» **SUPPLIED INFORMATION**
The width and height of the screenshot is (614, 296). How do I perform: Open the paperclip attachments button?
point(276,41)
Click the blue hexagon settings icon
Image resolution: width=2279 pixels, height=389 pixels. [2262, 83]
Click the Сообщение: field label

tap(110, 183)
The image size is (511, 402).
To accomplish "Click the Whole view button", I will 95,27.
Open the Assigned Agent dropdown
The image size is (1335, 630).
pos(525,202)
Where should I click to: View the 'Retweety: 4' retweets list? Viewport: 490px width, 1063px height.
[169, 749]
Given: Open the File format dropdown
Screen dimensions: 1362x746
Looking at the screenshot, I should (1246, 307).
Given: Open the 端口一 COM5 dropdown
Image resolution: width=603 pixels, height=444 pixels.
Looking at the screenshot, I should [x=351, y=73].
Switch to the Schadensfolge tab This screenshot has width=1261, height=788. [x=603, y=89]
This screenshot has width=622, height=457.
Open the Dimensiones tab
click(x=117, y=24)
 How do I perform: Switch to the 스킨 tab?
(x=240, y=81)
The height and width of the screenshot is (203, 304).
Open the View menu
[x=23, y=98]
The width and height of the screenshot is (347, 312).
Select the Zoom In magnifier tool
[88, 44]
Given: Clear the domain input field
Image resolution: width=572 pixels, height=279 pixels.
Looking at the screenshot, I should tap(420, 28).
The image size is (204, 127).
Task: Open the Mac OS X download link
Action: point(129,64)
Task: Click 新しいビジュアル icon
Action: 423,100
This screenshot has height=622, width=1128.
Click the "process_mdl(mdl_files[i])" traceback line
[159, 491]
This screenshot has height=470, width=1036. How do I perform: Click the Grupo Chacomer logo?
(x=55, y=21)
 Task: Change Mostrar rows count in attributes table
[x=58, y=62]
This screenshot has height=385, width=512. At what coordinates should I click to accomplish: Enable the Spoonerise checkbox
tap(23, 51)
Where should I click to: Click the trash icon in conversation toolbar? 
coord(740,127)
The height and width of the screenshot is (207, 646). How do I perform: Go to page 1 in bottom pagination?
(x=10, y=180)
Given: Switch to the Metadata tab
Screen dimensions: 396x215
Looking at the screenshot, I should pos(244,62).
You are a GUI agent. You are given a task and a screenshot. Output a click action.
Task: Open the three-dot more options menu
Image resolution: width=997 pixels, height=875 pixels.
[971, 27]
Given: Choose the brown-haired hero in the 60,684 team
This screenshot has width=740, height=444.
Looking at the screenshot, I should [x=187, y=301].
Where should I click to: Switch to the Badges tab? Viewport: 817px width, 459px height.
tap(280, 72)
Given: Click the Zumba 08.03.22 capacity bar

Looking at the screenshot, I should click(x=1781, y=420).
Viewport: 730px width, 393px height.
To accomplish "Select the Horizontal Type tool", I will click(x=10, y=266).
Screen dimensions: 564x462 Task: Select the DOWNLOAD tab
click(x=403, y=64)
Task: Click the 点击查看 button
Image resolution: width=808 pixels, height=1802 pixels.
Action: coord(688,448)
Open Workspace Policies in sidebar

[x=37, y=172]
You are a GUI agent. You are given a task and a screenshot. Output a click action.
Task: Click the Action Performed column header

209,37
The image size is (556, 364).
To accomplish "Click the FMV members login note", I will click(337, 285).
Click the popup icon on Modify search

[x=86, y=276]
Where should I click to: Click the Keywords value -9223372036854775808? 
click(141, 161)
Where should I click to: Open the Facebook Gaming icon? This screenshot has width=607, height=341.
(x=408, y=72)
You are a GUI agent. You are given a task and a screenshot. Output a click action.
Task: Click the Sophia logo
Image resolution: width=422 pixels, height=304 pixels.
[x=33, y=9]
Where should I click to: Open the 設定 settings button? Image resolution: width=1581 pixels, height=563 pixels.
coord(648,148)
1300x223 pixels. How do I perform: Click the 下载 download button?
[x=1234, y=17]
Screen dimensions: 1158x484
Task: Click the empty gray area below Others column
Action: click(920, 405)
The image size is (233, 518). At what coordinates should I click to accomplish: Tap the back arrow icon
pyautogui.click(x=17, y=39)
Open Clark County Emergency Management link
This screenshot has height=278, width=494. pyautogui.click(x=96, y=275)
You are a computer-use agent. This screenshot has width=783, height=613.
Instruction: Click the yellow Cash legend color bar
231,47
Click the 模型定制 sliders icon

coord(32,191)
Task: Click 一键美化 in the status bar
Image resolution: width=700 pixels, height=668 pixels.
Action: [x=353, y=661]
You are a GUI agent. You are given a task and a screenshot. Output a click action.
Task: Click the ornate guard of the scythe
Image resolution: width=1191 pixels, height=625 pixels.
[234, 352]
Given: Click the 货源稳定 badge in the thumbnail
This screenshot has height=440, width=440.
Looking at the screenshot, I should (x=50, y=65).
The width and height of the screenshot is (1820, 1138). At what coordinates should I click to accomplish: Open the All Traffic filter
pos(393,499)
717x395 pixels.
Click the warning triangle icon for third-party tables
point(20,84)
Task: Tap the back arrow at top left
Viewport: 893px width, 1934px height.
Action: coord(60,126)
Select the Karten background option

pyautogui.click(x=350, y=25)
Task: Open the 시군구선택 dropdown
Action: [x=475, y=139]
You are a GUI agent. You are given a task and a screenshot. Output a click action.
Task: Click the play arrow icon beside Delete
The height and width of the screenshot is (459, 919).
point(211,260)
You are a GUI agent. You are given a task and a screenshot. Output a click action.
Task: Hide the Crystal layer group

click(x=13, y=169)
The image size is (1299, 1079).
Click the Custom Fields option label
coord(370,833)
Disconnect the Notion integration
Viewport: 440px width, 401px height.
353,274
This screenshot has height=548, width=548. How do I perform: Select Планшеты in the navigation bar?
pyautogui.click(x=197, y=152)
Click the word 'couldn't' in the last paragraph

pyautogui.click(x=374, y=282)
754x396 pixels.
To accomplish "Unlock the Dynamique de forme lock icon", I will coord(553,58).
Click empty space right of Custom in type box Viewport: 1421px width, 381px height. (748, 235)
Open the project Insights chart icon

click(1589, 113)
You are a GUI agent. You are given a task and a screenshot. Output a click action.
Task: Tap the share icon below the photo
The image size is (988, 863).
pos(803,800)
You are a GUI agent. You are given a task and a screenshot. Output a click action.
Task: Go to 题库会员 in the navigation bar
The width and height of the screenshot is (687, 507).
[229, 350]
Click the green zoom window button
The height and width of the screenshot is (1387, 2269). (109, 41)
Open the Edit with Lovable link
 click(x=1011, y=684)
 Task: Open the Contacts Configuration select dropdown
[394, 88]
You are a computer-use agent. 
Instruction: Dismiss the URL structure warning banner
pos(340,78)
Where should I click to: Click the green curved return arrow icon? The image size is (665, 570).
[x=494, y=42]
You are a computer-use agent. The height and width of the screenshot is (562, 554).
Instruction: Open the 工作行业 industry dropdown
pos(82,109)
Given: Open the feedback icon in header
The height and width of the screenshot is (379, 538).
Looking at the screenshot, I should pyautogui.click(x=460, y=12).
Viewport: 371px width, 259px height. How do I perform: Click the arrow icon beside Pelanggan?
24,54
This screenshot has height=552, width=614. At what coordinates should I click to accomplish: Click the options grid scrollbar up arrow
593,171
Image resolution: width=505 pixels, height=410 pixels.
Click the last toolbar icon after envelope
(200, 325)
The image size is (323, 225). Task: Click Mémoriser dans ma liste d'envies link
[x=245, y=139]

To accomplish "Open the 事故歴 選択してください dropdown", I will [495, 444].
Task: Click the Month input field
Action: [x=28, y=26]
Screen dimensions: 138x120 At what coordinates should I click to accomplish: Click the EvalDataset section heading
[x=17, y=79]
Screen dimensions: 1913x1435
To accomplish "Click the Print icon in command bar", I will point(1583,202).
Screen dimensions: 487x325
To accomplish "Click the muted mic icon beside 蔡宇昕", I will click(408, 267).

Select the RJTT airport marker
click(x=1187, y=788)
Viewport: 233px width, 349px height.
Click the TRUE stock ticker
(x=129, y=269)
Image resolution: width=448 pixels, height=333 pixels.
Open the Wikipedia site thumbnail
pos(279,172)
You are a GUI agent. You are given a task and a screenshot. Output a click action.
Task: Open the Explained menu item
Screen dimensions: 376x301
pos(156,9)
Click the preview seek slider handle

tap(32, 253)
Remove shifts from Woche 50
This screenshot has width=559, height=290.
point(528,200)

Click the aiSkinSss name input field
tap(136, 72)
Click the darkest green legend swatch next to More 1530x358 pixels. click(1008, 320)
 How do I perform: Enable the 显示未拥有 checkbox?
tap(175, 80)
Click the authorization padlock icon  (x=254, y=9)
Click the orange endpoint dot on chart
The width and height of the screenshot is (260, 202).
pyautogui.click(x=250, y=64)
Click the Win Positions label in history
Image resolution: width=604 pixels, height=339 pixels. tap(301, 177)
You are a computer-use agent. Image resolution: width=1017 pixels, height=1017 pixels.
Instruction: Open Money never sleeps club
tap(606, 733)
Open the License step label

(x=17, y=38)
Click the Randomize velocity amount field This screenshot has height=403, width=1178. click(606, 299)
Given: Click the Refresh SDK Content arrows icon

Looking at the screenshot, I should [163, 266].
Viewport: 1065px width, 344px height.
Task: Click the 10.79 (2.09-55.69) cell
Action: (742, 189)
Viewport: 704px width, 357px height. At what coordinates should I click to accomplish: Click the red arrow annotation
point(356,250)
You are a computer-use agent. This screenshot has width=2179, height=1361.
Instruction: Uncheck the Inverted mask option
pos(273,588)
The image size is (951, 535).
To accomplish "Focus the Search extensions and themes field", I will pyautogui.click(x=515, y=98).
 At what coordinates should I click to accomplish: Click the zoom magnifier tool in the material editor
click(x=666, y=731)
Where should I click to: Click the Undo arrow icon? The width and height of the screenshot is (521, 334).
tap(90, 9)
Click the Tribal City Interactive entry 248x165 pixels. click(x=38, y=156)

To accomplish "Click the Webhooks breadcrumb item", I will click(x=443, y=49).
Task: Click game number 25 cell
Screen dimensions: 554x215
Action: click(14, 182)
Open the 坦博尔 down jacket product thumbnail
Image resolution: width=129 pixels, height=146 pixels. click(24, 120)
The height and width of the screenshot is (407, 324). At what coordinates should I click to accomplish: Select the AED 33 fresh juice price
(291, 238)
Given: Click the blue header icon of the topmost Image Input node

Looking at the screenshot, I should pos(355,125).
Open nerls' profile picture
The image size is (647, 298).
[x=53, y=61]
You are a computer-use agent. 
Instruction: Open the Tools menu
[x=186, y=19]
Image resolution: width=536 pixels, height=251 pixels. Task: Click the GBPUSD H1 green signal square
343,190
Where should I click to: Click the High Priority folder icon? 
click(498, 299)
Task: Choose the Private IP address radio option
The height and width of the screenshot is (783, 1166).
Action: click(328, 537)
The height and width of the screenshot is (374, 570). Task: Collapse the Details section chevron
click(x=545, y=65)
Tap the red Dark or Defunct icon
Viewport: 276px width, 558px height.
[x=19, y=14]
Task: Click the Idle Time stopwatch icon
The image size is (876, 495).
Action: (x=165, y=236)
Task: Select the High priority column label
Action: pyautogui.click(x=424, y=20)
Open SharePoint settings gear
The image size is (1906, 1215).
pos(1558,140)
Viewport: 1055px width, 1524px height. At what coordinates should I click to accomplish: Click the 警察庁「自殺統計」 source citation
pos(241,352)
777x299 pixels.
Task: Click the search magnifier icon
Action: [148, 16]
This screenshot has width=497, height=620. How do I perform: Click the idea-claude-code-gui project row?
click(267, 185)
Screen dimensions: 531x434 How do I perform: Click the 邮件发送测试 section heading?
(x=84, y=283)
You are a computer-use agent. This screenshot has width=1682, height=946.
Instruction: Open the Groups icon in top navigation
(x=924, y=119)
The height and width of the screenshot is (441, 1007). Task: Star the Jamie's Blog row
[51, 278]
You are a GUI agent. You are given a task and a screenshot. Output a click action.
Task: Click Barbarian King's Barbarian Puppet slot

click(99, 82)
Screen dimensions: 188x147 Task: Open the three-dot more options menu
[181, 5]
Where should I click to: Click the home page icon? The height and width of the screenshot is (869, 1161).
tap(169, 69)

» **OBJECTIVE**
Rewrite the data from its first line through the line with "Action: 423,100", changing every "dropdown" to "drop-down list" and leaving everything else the same. Give only those lines.

» **RESPONSE TO THE EXERCISE**
The width and height of the screenshot is (614, 296). How do I perform: Open the paperclip attachments button?
point(276,41)
Click the blue hexagon settings icon
Image resolution: width=2279 pixels, height=389 pixels. [2262, 83]
Click the Сообщение: field label

tap(110, 183)
The image size is (511, 402).
To accomplish "Click the Whole view button", I will 95,27.
Open the Assigned Agent drop-down list
The image size is (1335, 630).
pos(525,202)
Where should I click to: View the 'Retweety: 4' retweets list? Viewport: 490px width, 1063px height.
[169, 749]
Given: Open the File format drop-down list
Screen dimensions: 1362x746
Looking at the screenshot, I should (1246, 307).
Given: Open the 端口一 COM5 drop-down list
Image resolution: width=603 pixels, height=444 pixels.
Looking at the screenshot, I should [x=351, y=73].
Switch to the Schadensfolge tab This screenshot has width=1261, height=788. [x=603, y=89]
This screenshot has width=622, height=457.
Open the Dimensiones tab
click(x=117, y=24)
 How do I perform: Switch to the 스킨 tab?
(x=240, y=81)
The height and width of the screenshot is (203, 304).
Open the View menu
[x=23, y=98]
The width and height of the screenshot is (347, 312).
Select the Zoom In magnifier tool
[88, 44]
Given: Clear the domain input field
Image resolution: width=572 pixels, height=279 pixels.
Looking at the screenshot, I should tap(420, 28).
The image size is (204, 127).
Task: Open the Mac OS X download link
Action: point(129,64)
Task: Click 新しいビジュアル icon
Action: 423,100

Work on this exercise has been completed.